That dip at 60 could be phase, crossover slopes or time alignmet.
The issue with the dip in your mid is likely the caused by the car.
the tweeter roll off is likely tweeter placement , angle.


----------



## sqnut (Dec 24, 2009)

Rtsr21 said:


> Well this look's pretty bad, anyone care to chime in and critique this? I can't figure what is going on in the 60hz range, maybe too much mid bass still? I was able to raise it there a little by adjusting the T/A on the sub. The dip at 160 is from the left door. Right door has no dip like that. I have focal tn-53k tweeters, what is with the roll off, I though metal tweeters did not roll off like that?
> 
> Sub 60hz 24/db
> 6.5 Mid 60hz to 150hz 24/db
> ...


You have a hole in your midbass, fill that first. Run the 6.5 up to 400 to meet your mid, similarly up the midrange to five. Cut 200&315 a chunk and a couple of clicks from 1.25 to 3.


----------



## Ziggyrama (Jan 17, 2016)

Measure each speaker individually. If the dip still persists, it means it is the car and/or speaker placement. If the dip goes away, it means phase or TA problem.


----------



## Rtsr21 (Aug 12, 2014)

sqnut said:


> You have a hole in your midbass, fill that first. Run the 6.5 up to 400 to meet your mid, similarly up the midrange to five. Cut 200&315 a chunk and a couple of clicks from 1.25 to 3.


I can't stand the way it sound's when I run the 6.5 up that high, that dip at 300-400 is from the mid. I don't know why the mids roll of at around 80-90hz, sub roll's off right at 60hz, so I should raise the sub to 80-90hz? and keep the midbass at 60hz?


----------



## gu9cci (Mar 28, 2011)

Anyone can pointed me to the best and easy use calibrated microphone for rew?


----------



## Jscoyne2 (Oct 29, 2014)

gu9cci said:


> Anyone can pointed me to the best and easy use calibrated microphone for rew?


Umik1

Sent from my SGH-T999 using Tapatalk


----------



## Justin Zazzi (May 28, 2012)

Try Cross·Spectrum Labs - Sound | Vibration | Engineering

They offer two different USB powered, calibrated microphones. Both are good from what I hear.

I've used the non-usb-powered one for a few years with great success.


----------



## gu9cci (Mar 28, 2011)

Just ordered the umik from madisound
Cross spectrum are out of stock


----------



## Babs (Jul 6, 2007)

gu9cci said:


> Just ordered the umik from madisound
> Cross spectrum are out of stock



That'll work.
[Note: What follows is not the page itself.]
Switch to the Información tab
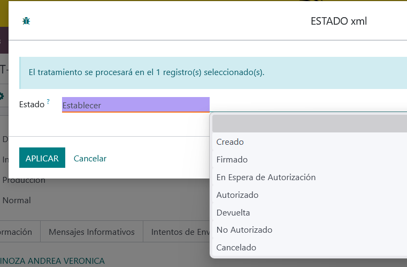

Can always send to Cross Spectrum if you wanted a full camibration file library. 


Sent from my iPhone using Tapatalk


----------



## Hoptologist (Sep 14, 2012)

Rrrrolla said:


> If you're getting the null with "normal" phase, and you haven't changed anything, anything, sounds like your new sub is wired backwards, no big deal, either reverse the polarity of the wiring to your sub, or leave it "inverted" for normal listening, and put the phase "normal" for finding your dips. Inverting phase means flipping polarity. Your new sub might have its polarity labeled incorrectly, I've seen that before.


You were right, sub was wired backwards.


----------



## Hoptologist (Sep 14, 2012)

Just did a series of measurements trying to get my sub in phase with my mids using the finding-the-deepest-null-when-phase-is-inverted-and-then-flipping-phase-to-normal method again, like I successfully did before with the DD 3515. The numbers in the legend correspond with time-delay inches in my BitOne software for the sub channel when phase is inverted.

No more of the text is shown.